Super-Resolution for Interferometric Imaging: Model Comparisons and Performance Analysis

TL;DR

This paper compares two Super-Resolution models, RCAN and Real-ESRGAN, for improving interferometric holographic microscopy, demonstrating their respective strengths in numerical accuracy and visual quality enhancement.

Contribution

It provides a comparative analysis of Super-Resolution models in interferometric imaging, highlighting their specific advantages for different application needs.

Findings

RCAN achieves higher numerical precision for phase map reconstruction.

Real-ESRGAN improves visual quality and structural coherence.

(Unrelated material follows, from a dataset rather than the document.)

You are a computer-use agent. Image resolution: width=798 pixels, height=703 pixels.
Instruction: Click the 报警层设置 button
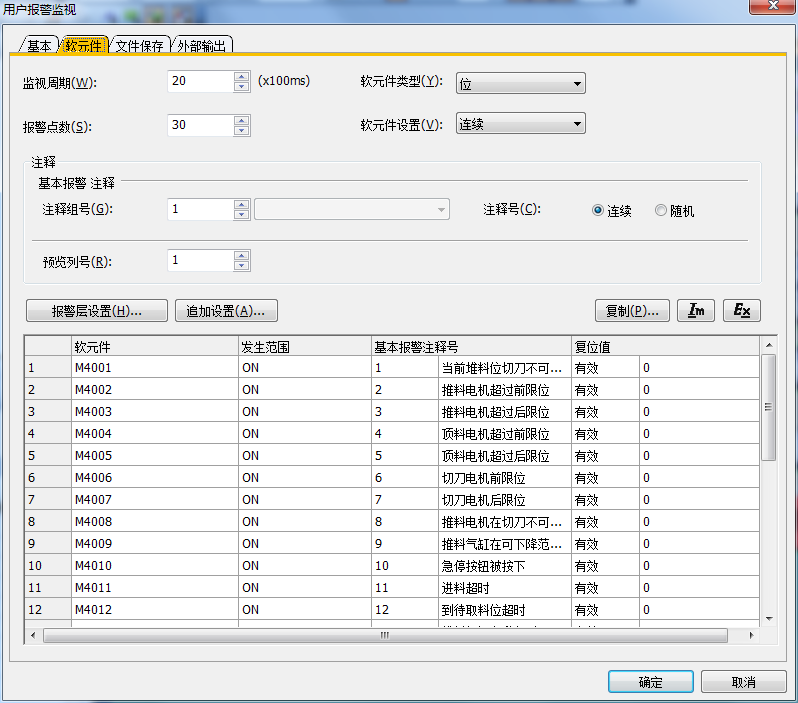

Super-Resolution models help overcome diffraction limits in holographic microscopy.

Abstract

This study investigates the application of Super-Resolution techniques in holographic microscopy to enhance quantitative phase imaging. An off-axis Mach-Zehnder interferometric setup was employed to capture interferograms. The study evaluates two Super-Resolution models, RCAN and Real-ESRGAN, for their effectiveness in reconstructing high-resolution interferograms from a microparticle-based dataset. The models were assessed using two primary approaches: image-based analysis for structural detail enhancement and morphological evaluation for maintaining sample integrity and phase map accuracy. The results demonstrate that RCAN achieves superior numerical precision, making it ideal for applications requiring highly accurate phase map reconstruction, while Real-ESRGAN enhances visual quality and structural coherence, making it suitable for visualization-focused applications. This study highlights the potential of Super-Resolution models in overcoming diffraction-imposed resolution limitations in holographic microscopy, opening the way for improved imaging techniques in biomedical diagnostics, materials science, and other high-precision fields.